口の中にも細菌が無数に存在し、オーラルフローラと呼ばれる腸内細菌叢と同様の口内環境があります。
実は虫歯も歯周病も原因はこの細菌にあります。虫歯は虫歯菌(ミュータンス菌)によるもので、歯周病はプラークを形成する様々な口内細菌(歯周病菌・歯周病原菌)が原因になります。
ヨーグルトに含まれる乳酸菌が腸内の悪玉菌を排除するのと同じように、口内の虫歯菌や歯周病菌を排除できることが分かってきたのです。
ヨーグルトによる虫歯・歯周病における予防効果発見の経緯
乳酸菌及びヨーグルトが虫歯や歯周病、口臭などを予防・改善するという報告は昔からありました。その中でも広島大学大学院の二川浩樹教授の研究報告は一つのターニングポイントになっていると思われます。
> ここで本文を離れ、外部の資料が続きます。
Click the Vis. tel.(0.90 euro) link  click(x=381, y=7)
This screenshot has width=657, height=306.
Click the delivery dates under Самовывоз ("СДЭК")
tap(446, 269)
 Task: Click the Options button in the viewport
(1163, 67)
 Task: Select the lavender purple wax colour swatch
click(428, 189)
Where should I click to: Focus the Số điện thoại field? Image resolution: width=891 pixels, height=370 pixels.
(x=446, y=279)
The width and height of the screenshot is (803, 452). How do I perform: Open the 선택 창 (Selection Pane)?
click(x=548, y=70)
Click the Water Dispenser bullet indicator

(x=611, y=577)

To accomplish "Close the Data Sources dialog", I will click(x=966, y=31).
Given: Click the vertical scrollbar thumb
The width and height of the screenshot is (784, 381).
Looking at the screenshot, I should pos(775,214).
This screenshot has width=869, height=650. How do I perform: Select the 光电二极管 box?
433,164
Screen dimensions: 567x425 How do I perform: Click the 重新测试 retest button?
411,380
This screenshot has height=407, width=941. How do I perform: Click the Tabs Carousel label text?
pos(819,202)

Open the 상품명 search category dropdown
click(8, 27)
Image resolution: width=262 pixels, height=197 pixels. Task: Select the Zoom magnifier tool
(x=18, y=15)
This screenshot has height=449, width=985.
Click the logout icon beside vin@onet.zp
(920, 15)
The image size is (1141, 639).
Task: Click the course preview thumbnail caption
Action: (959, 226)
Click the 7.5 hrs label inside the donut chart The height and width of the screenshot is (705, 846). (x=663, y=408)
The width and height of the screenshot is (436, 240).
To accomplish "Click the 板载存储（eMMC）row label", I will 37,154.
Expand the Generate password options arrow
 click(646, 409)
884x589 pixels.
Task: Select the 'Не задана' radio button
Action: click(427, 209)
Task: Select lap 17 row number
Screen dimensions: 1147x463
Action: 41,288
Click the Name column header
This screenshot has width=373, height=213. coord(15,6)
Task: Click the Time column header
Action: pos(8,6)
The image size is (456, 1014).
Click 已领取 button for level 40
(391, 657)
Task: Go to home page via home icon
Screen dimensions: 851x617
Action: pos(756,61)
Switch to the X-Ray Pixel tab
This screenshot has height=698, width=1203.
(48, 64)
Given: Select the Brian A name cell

二川教授の研究の発端は、ある精神病院の入院患者さんの中で十分に歯磨きができないのにも関わらず虫歯になったことのない人がいるのは口内に虫歯を抑制する強力な乳酸菌が存在しているからであろうと想定したところから始まります。
そこで二川教授は虫歯になったことのない人達の唾液から乳酸菌を集めて虫歯菌や歯周病菌を抑制する三種類の乳酸菌を探し当てました。
さらに、その内の一種類の乳酸菌を使い虫歯と歯周病の予防に特化したヨーグルトを民間企業の四国乳業と共同で開発しています。
そのヨーグルトの名前は「8080ヨーグルト」といいます。
また、虫歯と歯周病に効果を示す乳酸菌はそれ迄にも見つかっていましたが、一つの乳酸菌で両方の細菌を抑制する乳酸菌は見つかっていなかったことから、このヨーグルトに使われた乳酸菌をL8020菌と名づけています。
この例をはじめ乳酸菌は虫歯や歯周病の予防や改善に効果があることは、様々な研究で報告されています。
虫歯、歯周病の予防・改善効果のある乳酸菌の種類
乳酸菌であれば何でも虫歯や歯周病に効果があると言うわけではありません。どうやら虫歯菌や歯周病菌を抑制する菌は特定のものに限られるようです。
つまり、ヨーグルトに含まれている乳酸菌すべてが虫歯・歯周病に対して予防・改善効果があるわけではないのです。
研究報告などで虫歯菌もしくは歯周病菌に対する効果が見られたのは以下のような乳酸菌です。
ラクトバチルス・ラムノサス(L8080菌)
ラクトバチルス・カゼイ菌
ラクトバチルス パラカゼイ菌
ラクトバチスル・ブルガリカス菌
ラクトバチルス・ロイテリ菌
ラクトバチルス・サリバリウス TI2711菌(LS1)
etc.
虫歯・歯周病に対する乳酸菌の効果はまだまだ研究段階なので、この後も効果のある乳酸菌がでてくると思われます。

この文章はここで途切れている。